* [Exercise requirements]: Search the listing below, and show each line that includes the word "page".

* [Data under study]:
[Start of section]

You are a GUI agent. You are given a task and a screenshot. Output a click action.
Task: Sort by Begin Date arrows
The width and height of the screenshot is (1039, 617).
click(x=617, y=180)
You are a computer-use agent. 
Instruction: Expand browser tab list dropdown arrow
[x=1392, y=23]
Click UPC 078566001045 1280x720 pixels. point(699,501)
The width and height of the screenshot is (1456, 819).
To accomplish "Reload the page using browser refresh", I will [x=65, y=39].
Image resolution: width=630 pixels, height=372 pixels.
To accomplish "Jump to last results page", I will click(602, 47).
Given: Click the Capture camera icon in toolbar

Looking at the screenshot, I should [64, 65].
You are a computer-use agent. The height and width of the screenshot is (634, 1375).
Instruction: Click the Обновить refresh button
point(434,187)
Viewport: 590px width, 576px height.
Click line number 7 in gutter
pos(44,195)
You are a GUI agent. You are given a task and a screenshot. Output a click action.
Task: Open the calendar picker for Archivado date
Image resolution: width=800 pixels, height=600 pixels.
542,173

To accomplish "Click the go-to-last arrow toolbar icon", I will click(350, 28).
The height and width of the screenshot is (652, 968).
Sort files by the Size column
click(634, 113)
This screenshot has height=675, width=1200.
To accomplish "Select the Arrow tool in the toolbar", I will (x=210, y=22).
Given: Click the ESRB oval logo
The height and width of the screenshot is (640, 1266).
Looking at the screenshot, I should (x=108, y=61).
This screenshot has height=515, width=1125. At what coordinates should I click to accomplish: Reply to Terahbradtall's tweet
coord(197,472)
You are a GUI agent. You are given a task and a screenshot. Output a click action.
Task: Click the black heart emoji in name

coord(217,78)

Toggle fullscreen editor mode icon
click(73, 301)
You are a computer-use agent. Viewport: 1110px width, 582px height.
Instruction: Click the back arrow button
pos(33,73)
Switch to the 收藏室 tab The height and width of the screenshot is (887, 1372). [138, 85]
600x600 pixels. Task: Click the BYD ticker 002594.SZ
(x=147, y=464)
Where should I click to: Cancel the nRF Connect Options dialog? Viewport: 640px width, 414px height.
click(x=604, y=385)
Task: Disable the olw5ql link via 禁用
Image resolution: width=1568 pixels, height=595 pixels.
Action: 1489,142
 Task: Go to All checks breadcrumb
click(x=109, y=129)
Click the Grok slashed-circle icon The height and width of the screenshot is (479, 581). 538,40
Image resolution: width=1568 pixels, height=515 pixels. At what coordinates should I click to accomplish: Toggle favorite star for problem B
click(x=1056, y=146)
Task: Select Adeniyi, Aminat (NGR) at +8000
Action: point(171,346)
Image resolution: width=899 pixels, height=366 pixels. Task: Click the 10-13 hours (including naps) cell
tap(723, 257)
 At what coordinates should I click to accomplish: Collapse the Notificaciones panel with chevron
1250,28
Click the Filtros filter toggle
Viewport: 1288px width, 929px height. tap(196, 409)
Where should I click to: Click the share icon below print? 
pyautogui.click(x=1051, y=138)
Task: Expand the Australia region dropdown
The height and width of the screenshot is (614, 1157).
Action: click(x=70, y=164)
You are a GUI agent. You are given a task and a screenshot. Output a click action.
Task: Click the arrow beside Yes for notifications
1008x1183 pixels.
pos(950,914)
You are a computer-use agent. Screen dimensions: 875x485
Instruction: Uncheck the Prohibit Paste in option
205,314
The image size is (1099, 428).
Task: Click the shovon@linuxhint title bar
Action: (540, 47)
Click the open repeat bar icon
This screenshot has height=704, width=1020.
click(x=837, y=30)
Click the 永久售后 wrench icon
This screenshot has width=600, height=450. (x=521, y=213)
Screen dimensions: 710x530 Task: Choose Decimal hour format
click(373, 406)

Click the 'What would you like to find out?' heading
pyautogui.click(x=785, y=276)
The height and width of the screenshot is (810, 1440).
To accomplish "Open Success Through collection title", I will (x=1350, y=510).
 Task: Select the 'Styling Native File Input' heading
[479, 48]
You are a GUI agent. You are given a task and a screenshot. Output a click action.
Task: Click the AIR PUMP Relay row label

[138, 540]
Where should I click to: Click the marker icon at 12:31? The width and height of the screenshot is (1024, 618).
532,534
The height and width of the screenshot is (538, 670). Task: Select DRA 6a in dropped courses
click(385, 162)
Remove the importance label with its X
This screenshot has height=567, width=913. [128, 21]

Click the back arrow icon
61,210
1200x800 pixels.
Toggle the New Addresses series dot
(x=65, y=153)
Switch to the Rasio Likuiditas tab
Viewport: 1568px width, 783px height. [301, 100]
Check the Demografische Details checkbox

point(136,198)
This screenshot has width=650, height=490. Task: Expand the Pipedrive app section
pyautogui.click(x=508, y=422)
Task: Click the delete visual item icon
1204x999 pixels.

[End of section]

* [Reply to the exercise]:
To accomplish "Reload the page using browser refresh", I will [x=65, y=39].
To accomplish "Jump to last results page", I will click(602, 47).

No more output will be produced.